» **WHAT TO PRODUCE**: Go line by line through the entries and show those that hold the string "Thạnh".

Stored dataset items
=== Section Start ===
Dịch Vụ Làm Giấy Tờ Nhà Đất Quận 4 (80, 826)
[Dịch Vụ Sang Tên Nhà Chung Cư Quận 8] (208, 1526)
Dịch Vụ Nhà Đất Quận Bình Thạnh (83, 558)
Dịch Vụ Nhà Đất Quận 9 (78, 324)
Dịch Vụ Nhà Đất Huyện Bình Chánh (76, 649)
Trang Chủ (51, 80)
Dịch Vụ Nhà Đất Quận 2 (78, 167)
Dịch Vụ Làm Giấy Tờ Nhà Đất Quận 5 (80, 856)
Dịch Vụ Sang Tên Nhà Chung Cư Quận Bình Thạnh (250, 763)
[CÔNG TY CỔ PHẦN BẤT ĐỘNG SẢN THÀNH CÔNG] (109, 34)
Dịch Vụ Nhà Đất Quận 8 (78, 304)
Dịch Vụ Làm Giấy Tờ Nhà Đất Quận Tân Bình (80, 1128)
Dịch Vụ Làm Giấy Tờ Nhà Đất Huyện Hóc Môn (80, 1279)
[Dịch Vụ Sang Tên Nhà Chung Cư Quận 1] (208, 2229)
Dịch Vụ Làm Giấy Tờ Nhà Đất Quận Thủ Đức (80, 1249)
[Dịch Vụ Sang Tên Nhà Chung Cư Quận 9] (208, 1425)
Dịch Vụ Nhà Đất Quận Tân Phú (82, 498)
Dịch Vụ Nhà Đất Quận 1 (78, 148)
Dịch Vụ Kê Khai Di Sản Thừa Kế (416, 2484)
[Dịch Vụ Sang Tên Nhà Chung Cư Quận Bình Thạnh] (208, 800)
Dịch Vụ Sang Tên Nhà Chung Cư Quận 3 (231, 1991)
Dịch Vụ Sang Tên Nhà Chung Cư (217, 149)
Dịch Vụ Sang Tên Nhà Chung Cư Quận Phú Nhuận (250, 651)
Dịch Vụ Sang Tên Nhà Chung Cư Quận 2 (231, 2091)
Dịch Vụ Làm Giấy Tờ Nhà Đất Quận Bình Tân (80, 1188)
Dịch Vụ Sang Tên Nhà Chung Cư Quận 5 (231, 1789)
=== Section End ===
» **ANSWER FOR THIS EXERCISE**:
Dịch Vụ Nhà Đất Quận Bình Thạnh (83, 558)
Dịch Vụ Sang Tên Nhà Chung Cư Quận Bình Thạnh (250, 763)
[Dịch Vụ Sang Tên Nhà Chung Cư Quận Bình Thạnh] (208, 800)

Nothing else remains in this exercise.